Haitian gangs are also becoming much more prevalent in the U.S., especially after the tragic earthquake there last year. The mass influx of thousands of presumed orphaned children brought with it members of several violent street gangs, some actually posing as the parents of the children to gain entrance into the U.S. Florida has seen the majority of these bangers, with more than 50 Haitian gangs now identified throughout south Florida. Many of these Haitian street gangs are becoming Americanized and starting to adopt hand signs, tattoos and specific styles of dress, mostly black-and-white T-shirts, something they didn’t do in their home country. Like our Midwest, east and west coast gangs, they recognize the benefit of expansion into other states. Names such as 64th Street Outlaws, 1-Way, NFL (Niggas for Life), NTO (Niggas Taking Over) and the violent Zoe Pound gang may be coming to a town near you soon.
These Haitian gangs differ from most others in that they combine males and females, have no rules, no real leader, no designated turf (except for drug dealing) and their only goal is to make as much money as fast as possible. Street gangs were generally allowed to exist and operate openly in Haiti because they networked with the government officials there. In fact, many Haitian police officers were members of these street gangs.
Haitian gangs prefer long guns—AK-47s, AR-15s and SKSs—but high-capacity semiautomatic pistols are also popular. Shooting scenes you respond to will probably contain dozens of spent casings—spray and pray is their mentality. It’s just too bad if an innocent gets in the way. Few of these gangbangers work, most just exist day-to-day.
The biggest enemy in combating street gang violence is denial: Communities, city officials, even some police chiefs simply refuse to accept that gangs have moved in or are residing in their midst. Many simply view gang graffiti as vandalism. They look at the stylized dress of a group of young people as a phase, and hand signs and handshakes as innocent communication. By the time the city leaders admit and accept that they have a gang problem, it’s already too late. The gang has become entrenched, set up shop, laid out their territory and started recruiting new members.

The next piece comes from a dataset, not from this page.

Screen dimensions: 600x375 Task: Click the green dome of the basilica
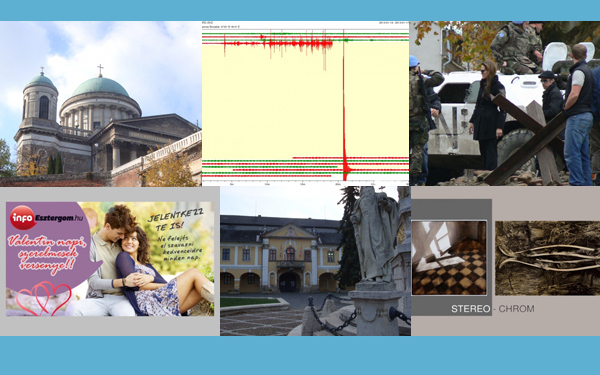pos(100,87)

However, if law enforcement takes a proactive approach to addressing gang crime through MAGTFs and not just investigating gangs on a case-by-case basis, they can minimize the negative impact street gangs have on local municipalities.

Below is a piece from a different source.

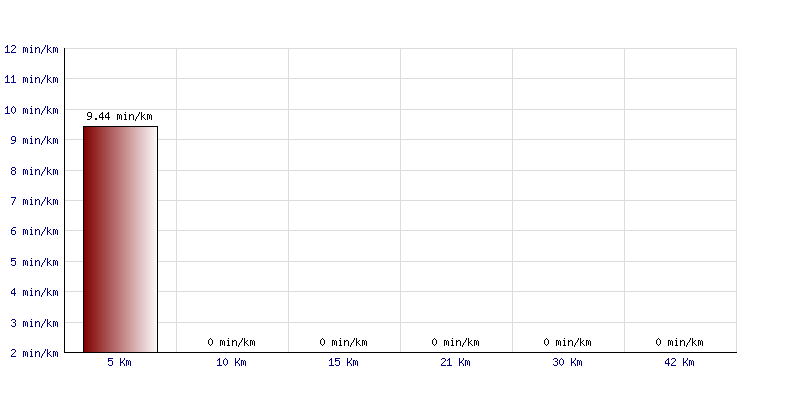Click the 6 min/km y-axis label
Image resolution: width=800 pixels, height=400 pixels.
tap(34, 231)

If you want more information on developing a MAGFT or want to merge an existing gang unit with several others to form a MAGFT, contact your local FBI office. They can provide information on the procedures for developing one.
Coming to Your Town
According to the FBI, these threats are on the rise.
All-Female Gangs: Often middle-class girls, 14–16 years old, who are in school and maybe even holding down a job—all while gangbanging on the side.
Haitian Gangs: Often former Haitian police officers and gang members who have relocated to the U.S., Haitian gangs differ from traditional American gangs: They might not have a recognized leader; they integrate men and women; they’re familiar with heavy weaponry; and money determines their behavior almost exclusively.